Tak relacjonowaliśmy gole Lewandowskiego
Lewandowski rozegrał swój najlepszy mecz od pamiętnego półfinału Ligi Mistrzów, gdy strzelił cztery gole w meczu z Realem Madryt. Polak rozgrzał internet, o jego wyczynie piszą internauci na całym świecie, nie tylko w Polsce i Niemczech.
Mecz z Wolfsburgiem nie był zwykłym spotkaniem. Mistrz Niemiec podejmował wicemistrza, z którym przegrał ostatni ligowy mecz 1:4, oraz na początku sierpnia spotkanie o krajowy superpuchar. Obie drużyny zaczęły ostrożnie, pierwsze pół godziny rozczarowało.
Mecz ożywił się po golu Daniela Caligiuriego, który strzałem z ostrego kąta pokonał Manuela Neuera. Krótko potem mogło być nawet 0:2, bo bramkarz mistrzów Niemiec zapędził się na połowę gości, ale Josuha Guilavogui z 50 metrów trafił w słupek.
Druga połowa to już popis Lewandowskiego. Polak zaczął na ławce, bo przed tygodniem w pierwszej kolejce Ligi Mistrzów podkręcił kostkę. Nie zagrał w weekend, ale we wtorek pokazał, że po kontuzji nie ma już śladu. Był jak w transie - w dziewięć minut pięciokrotnie pokonał Diego Benaglio!

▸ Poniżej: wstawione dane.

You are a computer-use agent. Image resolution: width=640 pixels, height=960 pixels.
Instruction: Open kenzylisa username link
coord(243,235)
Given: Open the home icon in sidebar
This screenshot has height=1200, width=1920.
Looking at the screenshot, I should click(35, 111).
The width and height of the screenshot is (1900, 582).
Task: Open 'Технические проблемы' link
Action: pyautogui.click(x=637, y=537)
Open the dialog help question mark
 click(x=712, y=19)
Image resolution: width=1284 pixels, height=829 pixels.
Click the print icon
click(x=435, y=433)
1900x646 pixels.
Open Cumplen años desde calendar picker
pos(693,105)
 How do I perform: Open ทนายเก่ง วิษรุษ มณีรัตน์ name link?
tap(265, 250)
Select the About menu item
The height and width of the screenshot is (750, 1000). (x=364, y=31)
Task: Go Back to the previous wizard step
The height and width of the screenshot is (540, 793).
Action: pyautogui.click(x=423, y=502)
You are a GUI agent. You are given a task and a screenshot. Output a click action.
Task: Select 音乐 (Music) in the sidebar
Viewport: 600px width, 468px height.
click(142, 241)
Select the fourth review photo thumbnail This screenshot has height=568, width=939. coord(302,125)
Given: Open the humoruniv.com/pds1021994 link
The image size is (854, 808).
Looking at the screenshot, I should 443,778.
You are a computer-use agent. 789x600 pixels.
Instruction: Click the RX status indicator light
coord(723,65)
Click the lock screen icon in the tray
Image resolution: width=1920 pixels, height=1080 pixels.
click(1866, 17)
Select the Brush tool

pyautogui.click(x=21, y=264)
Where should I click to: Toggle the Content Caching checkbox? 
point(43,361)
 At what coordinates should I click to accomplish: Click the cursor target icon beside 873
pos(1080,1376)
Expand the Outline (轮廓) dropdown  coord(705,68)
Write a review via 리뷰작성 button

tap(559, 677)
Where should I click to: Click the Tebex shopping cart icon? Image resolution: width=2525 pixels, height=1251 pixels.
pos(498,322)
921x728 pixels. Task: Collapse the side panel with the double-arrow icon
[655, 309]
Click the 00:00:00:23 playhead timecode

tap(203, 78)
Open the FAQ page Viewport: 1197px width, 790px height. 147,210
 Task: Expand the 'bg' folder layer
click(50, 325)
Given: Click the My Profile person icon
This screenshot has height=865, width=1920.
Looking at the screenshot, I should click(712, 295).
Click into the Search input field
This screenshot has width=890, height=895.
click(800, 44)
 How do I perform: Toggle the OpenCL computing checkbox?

Pierwszy gol padł po strzale z bliska, po świetnej akcji Arturo Vidala i Thomasa Muellera. Drugą Polak zdobył płaskim strzałem, po podaniu od Douglasa Costy. Przy trzeciej uderzał trzy razy, trafiając w słupek i bramkarza, a w końcu do siatki. Talent i magię w pełni pokazał przy kolejnych trafieniach - pięknym woleju po podaniu Costy i strzale "nożycami" po podaniu od Mario Goetzego. 51,. 53., 55., 57. i 60. minuta. Wolfsburg był na kolanach i całkowicie stracił chęć do gry.
Bayern prowadzi w tabeli z kompletem 18 punktów. Wolfsburg ma ich 11 i zajmuje trzecie miejsce.
W klasyfikacji strzelców Lewandowski prowadzi z ośmioma bramkami. Po sześć mają Mueller i Pierre-Emerick Aubameyang z Borussii Dortmund.
Wpadki i śmieszne teksty komentatorów. Znasz autorów? [QUIZ]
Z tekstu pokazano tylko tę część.